== DESCRIPTION OF THE TASK ==
Go through the listing and pick out each line with the word "range" in it.
===============
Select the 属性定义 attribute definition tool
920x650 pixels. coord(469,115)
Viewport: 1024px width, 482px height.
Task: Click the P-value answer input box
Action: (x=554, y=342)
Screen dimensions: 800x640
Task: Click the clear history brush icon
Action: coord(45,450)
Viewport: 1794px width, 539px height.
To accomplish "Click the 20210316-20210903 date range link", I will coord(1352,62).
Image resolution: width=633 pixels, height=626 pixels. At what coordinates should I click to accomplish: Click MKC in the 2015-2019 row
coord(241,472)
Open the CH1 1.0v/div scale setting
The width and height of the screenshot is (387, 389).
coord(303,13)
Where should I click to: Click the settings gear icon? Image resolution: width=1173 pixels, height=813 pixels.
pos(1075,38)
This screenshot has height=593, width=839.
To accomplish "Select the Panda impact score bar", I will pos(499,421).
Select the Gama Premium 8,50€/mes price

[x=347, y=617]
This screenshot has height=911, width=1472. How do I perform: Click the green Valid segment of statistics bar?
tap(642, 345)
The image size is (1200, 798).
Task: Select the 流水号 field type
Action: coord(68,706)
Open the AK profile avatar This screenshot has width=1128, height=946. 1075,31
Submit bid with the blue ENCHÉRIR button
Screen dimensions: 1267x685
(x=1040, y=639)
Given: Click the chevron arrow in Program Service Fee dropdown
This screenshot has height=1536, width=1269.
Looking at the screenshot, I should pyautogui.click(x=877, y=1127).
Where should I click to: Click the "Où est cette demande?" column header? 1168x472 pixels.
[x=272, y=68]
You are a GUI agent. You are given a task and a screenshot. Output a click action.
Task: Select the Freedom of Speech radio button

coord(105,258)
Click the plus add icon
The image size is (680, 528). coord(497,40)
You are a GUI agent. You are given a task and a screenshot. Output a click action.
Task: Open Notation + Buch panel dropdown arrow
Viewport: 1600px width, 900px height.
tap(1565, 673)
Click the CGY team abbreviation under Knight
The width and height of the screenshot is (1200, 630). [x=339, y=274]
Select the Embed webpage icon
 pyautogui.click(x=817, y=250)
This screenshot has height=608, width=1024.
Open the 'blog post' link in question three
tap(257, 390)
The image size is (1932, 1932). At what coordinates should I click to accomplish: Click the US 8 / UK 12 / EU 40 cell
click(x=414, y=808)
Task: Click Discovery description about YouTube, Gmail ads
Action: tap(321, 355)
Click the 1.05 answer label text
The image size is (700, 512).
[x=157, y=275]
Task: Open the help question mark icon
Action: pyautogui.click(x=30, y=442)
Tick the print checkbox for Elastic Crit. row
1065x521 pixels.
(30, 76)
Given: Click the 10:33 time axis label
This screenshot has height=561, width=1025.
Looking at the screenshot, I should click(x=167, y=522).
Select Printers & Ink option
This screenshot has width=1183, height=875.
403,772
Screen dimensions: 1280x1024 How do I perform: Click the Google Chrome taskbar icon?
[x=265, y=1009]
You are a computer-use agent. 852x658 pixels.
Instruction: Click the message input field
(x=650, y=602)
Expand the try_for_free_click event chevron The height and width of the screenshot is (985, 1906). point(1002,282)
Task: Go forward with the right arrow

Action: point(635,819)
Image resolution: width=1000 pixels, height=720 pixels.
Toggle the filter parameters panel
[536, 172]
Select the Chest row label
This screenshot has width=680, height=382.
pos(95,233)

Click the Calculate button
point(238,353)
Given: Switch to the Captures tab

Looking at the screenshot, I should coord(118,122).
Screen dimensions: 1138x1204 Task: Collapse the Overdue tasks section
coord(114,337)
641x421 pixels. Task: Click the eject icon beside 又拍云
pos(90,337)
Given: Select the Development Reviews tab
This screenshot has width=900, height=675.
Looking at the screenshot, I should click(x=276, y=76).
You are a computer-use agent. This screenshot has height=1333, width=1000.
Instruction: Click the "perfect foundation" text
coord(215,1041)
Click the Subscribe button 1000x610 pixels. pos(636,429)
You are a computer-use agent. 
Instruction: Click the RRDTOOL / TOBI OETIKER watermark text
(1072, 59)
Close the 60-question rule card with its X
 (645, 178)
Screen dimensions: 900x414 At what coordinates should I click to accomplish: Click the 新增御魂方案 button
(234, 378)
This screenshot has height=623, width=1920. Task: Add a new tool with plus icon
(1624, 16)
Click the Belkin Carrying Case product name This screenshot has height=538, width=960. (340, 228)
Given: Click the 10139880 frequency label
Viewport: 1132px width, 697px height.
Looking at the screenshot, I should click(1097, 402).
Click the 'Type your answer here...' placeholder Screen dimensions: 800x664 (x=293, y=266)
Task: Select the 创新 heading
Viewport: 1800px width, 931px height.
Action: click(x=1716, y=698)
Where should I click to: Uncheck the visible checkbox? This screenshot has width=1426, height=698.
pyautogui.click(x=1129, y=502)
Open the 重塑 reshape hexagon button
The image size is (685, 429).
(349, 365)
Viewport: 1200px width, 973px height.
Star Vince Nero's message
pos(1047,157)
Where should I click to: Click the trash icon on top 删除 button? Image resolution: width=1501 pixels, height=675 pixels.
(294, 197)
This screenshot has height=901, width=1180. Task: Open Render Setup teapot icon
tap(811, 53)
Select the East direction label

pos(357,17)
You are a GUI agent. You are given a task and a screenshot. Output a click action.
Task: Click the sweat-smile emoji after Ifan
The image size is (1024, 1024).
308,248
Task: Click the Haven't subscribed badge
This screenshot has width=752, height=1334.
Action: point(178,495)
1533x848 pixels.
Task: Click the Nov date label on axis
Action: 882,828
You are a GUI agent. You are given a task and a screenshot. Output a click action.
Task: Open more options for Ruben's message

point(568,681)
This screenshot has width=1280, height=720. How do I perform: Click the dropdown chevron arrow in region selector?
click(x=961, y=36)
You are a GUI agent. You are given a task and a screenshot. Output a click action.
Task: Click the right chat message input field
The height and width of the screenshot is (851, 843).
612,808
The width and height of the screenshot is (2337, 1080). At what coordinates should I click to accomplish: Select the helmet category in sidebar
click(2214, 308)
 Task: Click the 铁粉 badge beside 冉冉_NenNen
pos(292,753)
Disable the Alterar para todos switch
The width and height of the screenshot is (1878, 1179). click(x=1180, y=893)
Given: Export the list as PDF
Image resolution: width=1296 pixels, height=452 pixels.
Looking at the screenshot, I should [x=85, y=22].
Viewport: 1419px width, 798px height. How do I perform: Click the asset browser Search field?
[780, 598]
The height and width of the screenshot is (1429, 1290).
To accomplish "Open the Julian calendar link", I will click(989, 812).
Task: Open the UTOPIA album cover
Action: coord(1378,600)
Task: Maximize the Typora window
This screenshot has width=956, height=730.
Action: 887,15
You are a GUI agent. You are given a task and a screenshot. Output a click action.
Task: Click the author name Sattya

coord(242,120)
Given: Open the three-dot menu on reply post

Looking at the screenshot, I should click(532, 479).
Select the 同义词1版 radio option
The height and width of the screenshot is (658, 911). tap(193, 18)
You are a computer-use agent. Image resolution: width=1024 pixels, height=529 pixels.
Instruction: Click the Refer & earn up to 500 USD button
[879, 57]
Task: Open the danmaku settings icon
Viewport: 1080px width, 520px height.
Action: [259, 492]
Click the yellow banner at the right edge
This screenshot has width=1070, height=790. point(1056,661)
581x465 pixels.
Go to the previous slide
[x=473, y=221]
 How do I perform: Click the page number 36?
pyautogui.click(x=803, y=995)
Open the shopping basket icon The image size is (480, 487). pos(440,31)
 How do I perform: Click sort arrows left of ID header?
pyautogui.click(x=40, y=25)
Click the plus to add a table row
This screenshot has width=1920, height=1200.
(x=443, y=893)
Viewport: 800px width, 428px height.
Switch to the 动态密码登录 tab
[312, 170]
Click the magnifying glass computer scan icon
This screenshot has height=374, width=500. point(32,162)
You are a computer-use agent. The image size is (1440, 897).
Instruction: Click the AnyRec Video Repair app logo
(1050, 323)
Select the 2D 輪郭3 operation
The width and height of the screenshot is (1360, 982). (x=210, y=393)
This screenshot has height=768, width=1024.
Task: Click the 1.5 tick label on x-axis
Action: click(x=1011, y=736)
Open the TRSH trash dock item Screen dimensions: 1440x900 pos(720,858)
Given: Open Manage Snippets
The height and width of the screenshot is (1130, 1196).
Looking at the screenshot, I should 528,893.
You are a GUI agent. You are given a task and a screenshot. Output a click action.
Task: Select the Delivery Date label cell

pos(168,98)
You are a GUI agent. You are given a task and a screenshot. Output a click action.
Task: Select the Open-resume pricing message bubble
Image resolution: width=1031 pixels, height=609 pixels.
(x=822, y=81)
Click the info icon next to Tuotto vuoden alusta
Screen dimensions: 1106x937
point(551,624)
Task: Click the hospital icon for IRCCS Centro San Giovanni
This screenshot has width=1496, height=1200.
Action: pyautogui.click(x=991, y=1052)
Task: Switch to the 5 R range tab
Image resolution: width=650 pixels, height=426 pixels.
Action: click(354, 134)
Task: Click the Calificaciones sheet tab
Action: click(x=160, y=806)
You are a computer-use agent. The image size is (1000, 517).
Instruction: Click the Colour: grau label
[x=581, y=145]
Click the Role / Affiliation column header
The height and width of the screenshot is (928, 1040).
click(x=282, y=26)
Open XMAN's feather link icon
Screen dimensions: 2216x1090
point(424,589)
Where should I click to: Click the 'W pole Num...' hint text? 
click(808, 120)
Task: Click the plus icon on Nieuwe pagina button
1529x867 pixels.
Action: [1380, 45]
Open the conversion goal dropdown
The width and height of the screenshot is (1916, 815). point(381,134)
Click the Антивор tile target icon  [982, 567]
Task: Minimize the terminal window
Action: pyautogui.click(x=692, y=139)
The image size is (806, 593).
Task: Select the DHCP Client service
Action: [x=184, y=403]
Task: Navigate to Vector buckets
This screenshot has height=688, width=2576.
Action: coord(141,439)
===============
== WRITTEN ANSWER ==
To accomplish "Click the 20210316-20210903 date range link", I will coord(1352,62).
Task: Switch to the 5 R range tab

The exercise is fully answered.